(Records excerpted from a collection)

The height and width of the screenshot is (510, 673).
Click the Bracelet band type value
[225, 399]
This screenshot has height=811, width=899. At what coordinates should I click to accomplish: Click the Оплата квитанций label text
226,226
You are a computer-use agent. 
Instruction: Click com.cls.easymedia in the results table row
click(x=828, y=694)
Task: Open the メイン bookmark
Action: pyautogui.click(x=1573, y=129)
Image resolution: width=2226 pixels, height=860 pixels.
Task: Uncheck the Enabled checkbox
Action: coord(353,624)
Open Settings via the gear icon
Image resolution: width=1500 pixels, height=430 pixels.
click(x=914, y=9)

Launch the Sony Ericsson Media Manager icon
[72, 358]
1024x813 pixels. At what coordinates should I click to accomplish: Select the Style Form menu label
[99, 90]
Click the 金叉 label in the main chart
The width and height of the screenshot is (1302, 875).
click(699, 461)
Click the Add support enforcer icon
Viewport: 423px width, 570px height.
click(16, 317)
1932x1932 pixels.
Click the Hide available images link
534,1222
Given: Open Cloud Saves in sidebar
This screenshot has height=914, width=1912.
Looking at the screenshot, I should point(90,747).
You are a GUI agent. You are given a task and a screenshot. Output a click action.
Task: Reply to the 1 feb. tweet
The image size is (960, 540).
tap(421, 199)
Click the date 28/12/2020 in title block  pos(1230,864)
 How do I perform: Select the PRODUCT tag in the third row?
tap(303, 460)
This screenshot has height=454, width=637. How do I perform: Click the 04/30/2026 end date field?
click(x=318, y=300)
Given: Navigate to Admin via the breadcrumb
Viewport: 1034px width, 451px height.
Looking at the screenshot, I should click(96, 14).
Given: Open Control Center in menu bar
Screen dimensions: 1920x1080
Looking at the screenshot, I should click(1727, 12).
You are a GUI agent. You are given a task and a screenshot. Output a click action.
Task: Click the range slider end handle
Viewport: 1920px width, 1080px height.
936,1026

● **YOUR INSTRUCTIONS**
Please reproduce all of the rows above word for word, keeping every line the same.

● **RESULT BELOW**
The height and width of the screenshot is (510, 673).
Click the Bracelet band type value
[225, 399]
This screenshot has height=811, width=899. At what coordinates should I click to accomplish: Click the Оплата квитанций label text
226,226
You are a computer-use agent. 
Instruction: Click com.cls.easymedia in the results table row
click(x=828, y=694)
Task: Open the メイン bookmark
Action: pyautogui.click(x=1573, y=129)
Image resolution: width=2226 pixels, height=860 pixels.
Task: Uncheck the Enabled checkbox
Action: coord(353,624)
Open Settings via the gear icon
Image resolution: width=1500 pixels, height=430 pixels.
click(x=914, y=9)

Launch the Sony Ericsson Media Manager icon
[72, 358]
1024x813 pixels. At what coordinates should I click to accomplish: Select the Style Form menu label
[99, 90]
Click the 金叉 label in the main chart
The width and height of the screenshot is (1302, 875).
click(699, 461)
Click the Add support enforcer icon
Viewport: 423px width, 570px height.
click(16, 317)
1932x1932 pixels.
Click the Hide available images link
534,1222
Given: Open Cloud Saves in sidebar
This screenshot has height=914, width=1912.
Looking at the screenshot, I should point(90,747).
You are a GUI agent. You are given a task and a screenshot. Output a click action.
Task: Reply to the 1 feb. tweet
The image size is (960, 540).
tap(421, 199)
Click the date 28/12/2020 in title block  pos(1230,864)
 How do I perform: Select the PRODUCT tag in the third row?
tap(303, 460)
This screenshot has height=454, width=637. How do I perform: Click the 04/30/2026 end date field?
click(x=318, y=300)
Given: Navigate to Admin via the breadcrumb
Viewport: 1034px width, 451px height.
Looking at the screenshot, I should click(96, 14).
Given: Open Control Center in menu bar
Screen dimensions: 1920x1080
Looking at the screenshot, I should click(1727, 12).
You are a GUI agent. You are given a task and a screenshot. Output a click action.
Task: Click the range slider end handle
Viewport: 1920px width, 1080px height.
936,1026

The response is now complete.